The long-anticipated layoffs are the biggest move yet by Japanese technology investment company SoftBank Group Corp, which is providing a $9.5bn lifeline.
SoftBank will soon own about 80 percent of WeWork shares and is trying to make sure the struggling firm refocuses on its core business – and on profitability.
Under co-founder and ex-CEO Adam Neumann, WeWork had become bloated, after diversifying into all kinds of areas. Ventures have included a WeGrow school and WeLive apartment buildings.
The company was also expanding at a breakneck speed without any clear route towards making money.
“As part of our renewed focus on the core WeWork business, and as we have previously shared with employees, the company is making necessary layoffs to create a more efficient organization,” a company spokeswoman said in a statement.
“This workforce reduction affects approximately 2,400 employees globally, who will receive severance, continued benefits, and other forms of assistance to aid in their career transition,” the New York-based company added.
The company itself had 12,500 employees on June 30, and there are additional subcontractors who work for affiliate firms.
The layoffs began weeks ago in regions around the world and continued this week in the United States, WeWork said.
At least one employee was notified that he was being laid off by a manager who told him to expect an email on Thursday afternoon.

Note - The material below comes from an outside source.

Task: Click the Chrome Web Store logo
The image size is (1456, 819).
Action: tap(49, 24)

The whole second floor of WeWork’s headquarters in New York has been cordoned off for human resources procedures, the ex-employee said.
The layoffs come even as WeWork considers a change in CEO to replace Artie Minson and Sebastian Gunningham, who themselves have only been in place since September.

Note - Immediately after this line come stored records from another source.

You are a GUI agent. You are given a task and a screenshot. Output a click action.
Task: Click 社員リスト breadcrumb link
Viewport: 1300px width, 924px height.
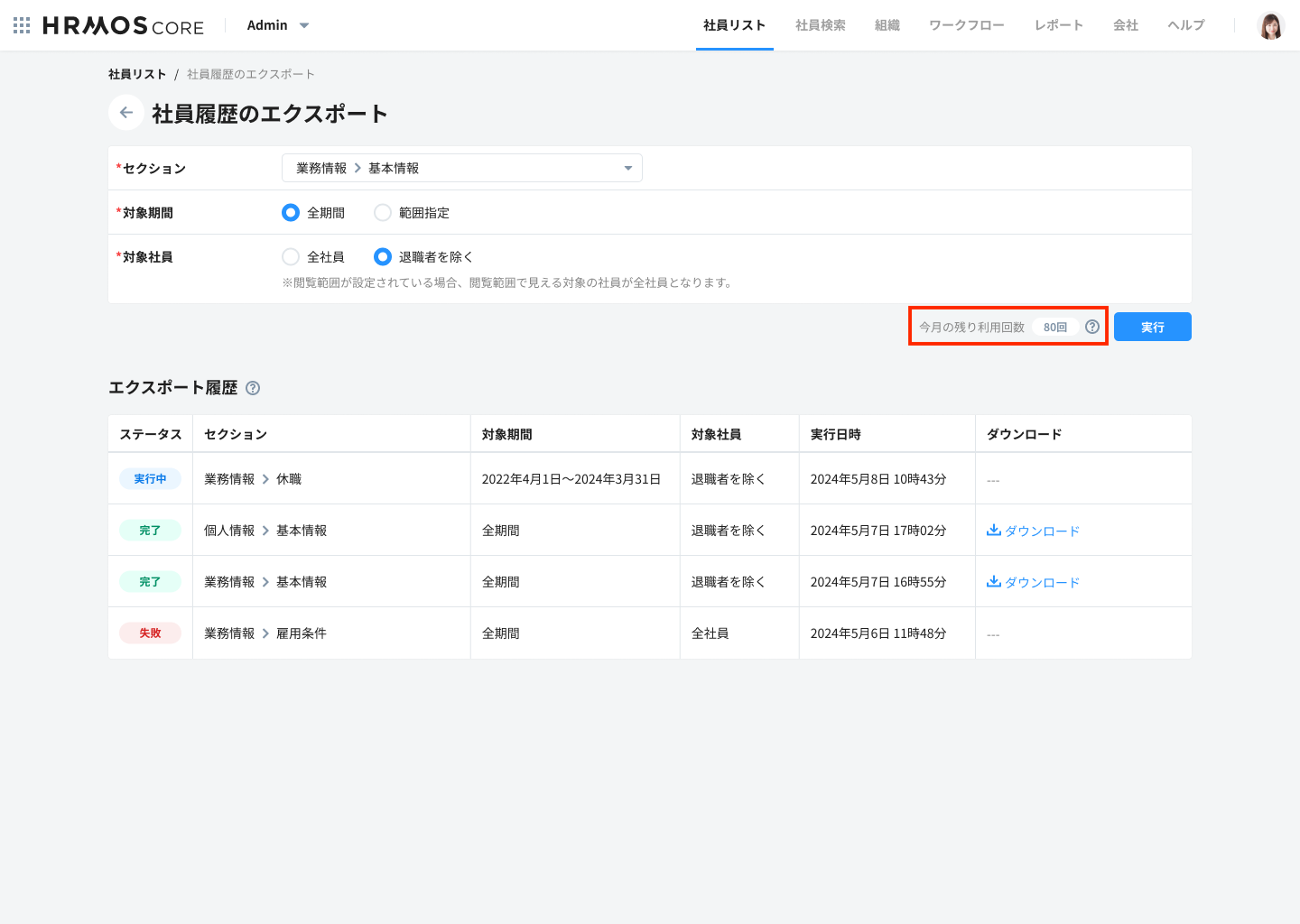click(x=137, y=74)
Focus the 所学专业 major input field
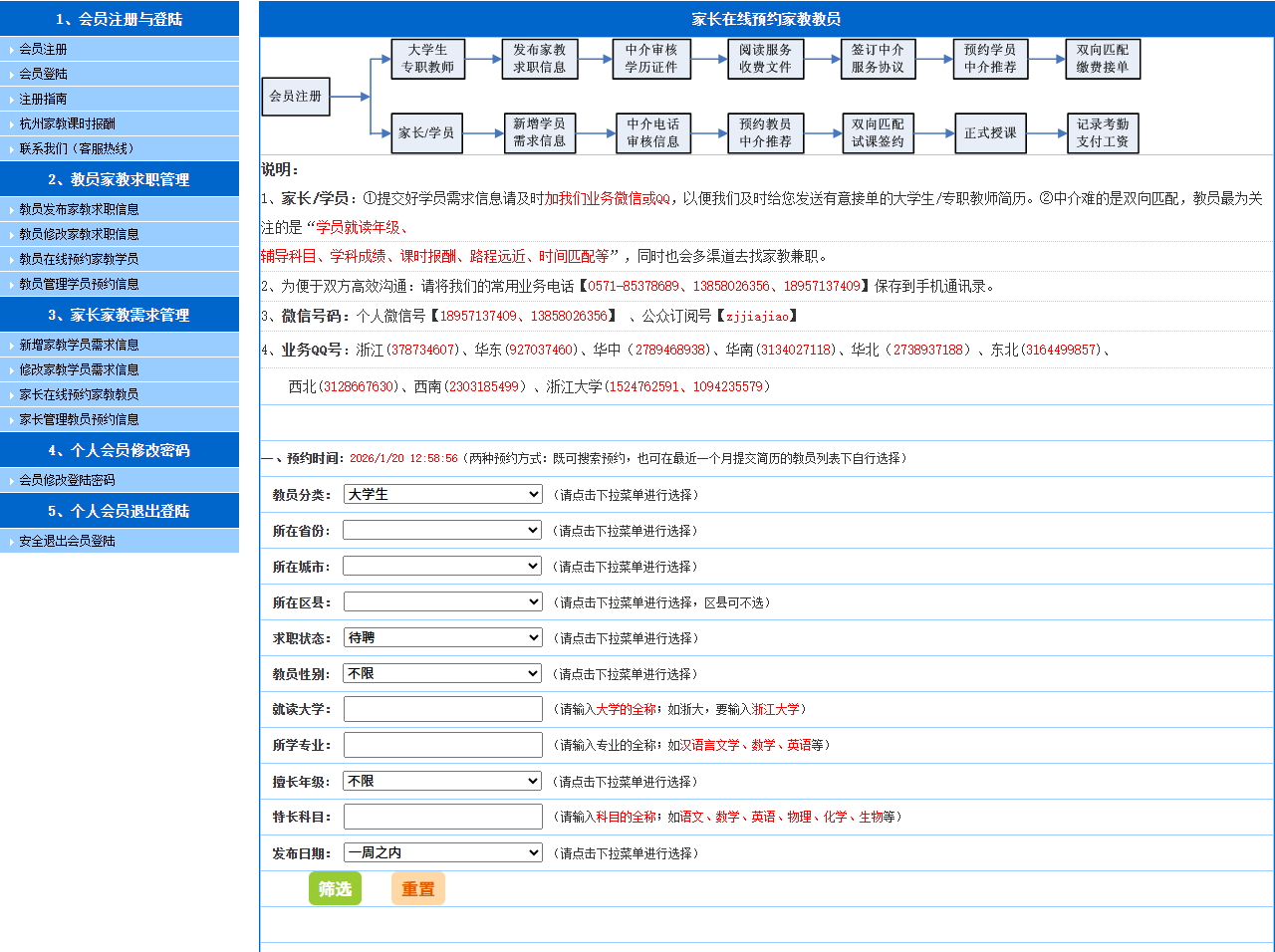The height and width of the screenshot is (952, 1275). pyautogui.click(x=442, y=745)
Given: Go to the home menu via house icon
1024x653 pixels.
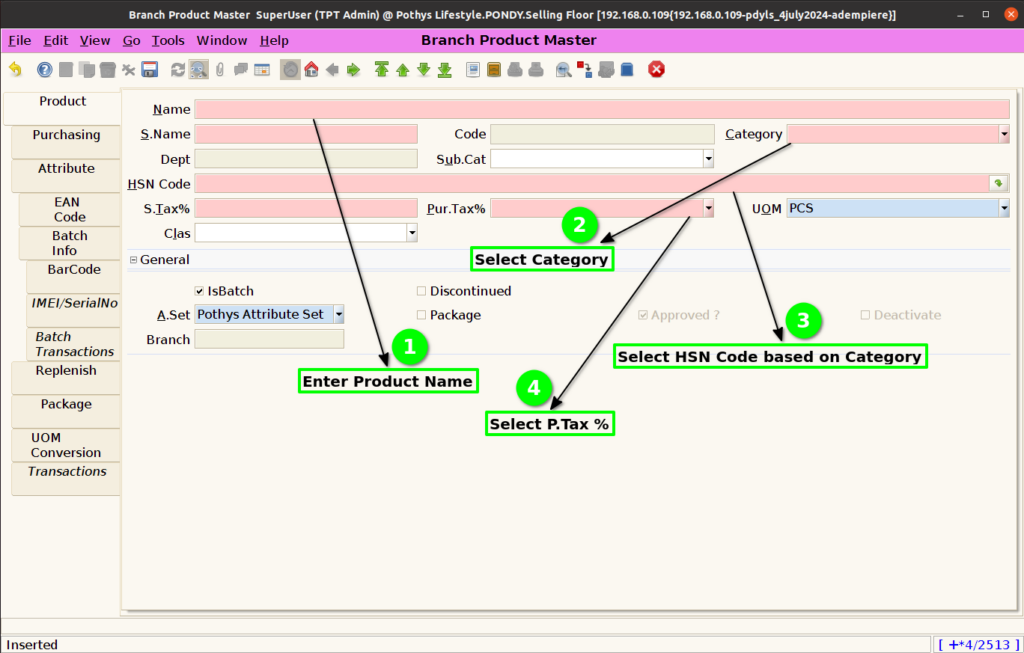Looking at the screenshot, I should 312,69.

Ultimate control of the company now rests with SoftBank and WeWork’s new Executive Chairman Marcelo Claure. Claure had told employees in an email on Monday that job-cutting will start “in earnest” this week in the US, saying WeWork was “going to eliminate and scale back certain functions and responsibilities”.
The job cuts are the latest sign of how much WeWork’s prospects have deteriorated – from being valued at $47bn in January and planning in September an initial public offering, to a company that was facing a cash crunch and fighting for survival.

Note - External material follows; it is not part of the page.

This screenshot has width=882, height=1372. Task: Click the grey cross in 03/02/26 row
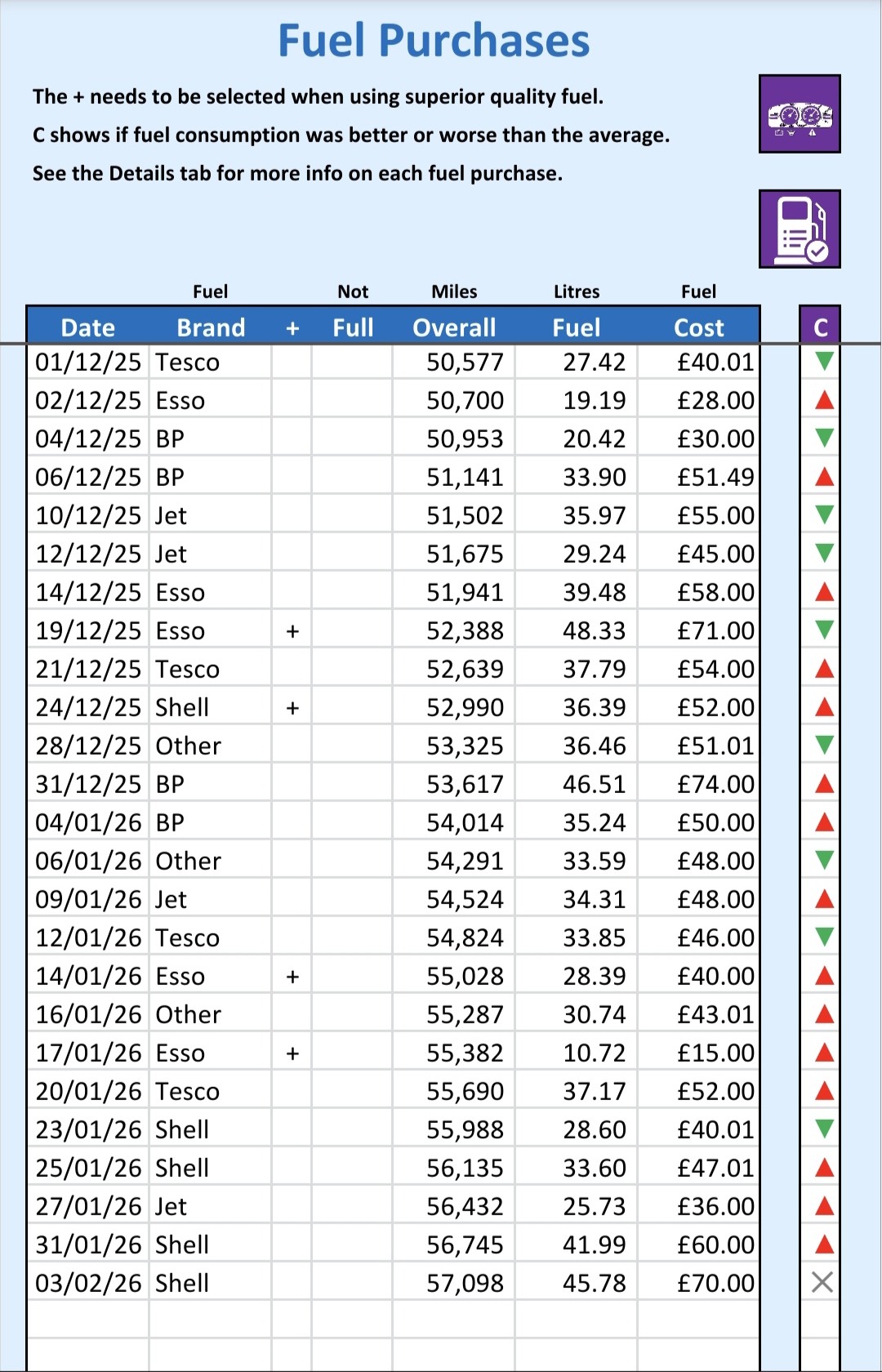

It shelved plans for the IPO on September 30 because investors were wary of its growing losses, risky business model and lax corporate governance. WeWork cofounder Adam Neumann had resigned as CEO the previous week.
The architecture department, which has helped curate WeWork’s distinctive shared office spaces known for their modern design, will reportedly be affected by layoffs.
In the aftermath of the announcement, WeWork’s junk bond due in 2025 fell 1.125 cents on the dollar, sending its yield back to near a record high above 16 percent.
Its spread over Treasury bonds – a measure of the additional premium investors demand for owning its risky debt rather than safer government securities – widened by 0.36 of a percentage point to 14.46 points. Before it launched the failed IPO effort, the bond’s spread was less than half that.
WeWork is still facing a litany of issues, the latest being an investigation by the New York State attorney general.
The company’s losses are continuing to mount, swelling to $1.25bn in the third quarter. Burning through cash quickly, WeWork has committed to a big expansion in a wide array of cities and has already signed expensive long-term leases to move into many buildings.
As part of the restructuring, it is closing or selling peripheral businesses that it set up – including the private WeGrow elementary school, which will shut its doors after the current school year.
Employees were told they will be called down to the second floor at 2pm Eastern Time to receive human resources information and sign papers. To pass the time, some WeWork staff in New York drank Fireball whiskey.
A WeWork employee, speaking on the condition of anonymity, said on Wednesday that some employees at its residential living business, WeLive, had been told Thursday would be their last day.
Some WeWork employees have banded together into the WeWorkers Coalition, which is calling for severance packages and compensation covering lost equity for laid-off employees.
“In the immediate term, we want those being laid off to be provided fair and reasonable separation terms commensurate with their contributions, including severance pay, continuation of company-paid health insurance and compensation for lost equity,” said Alan Friedman, a WeWork software engineer who helped start the WeWorkers Coalition two weeks ago.
Friedman described the long wait for the layoffs announcement, which has been widely discussed in the media for weeks, as “draining” for staff morale.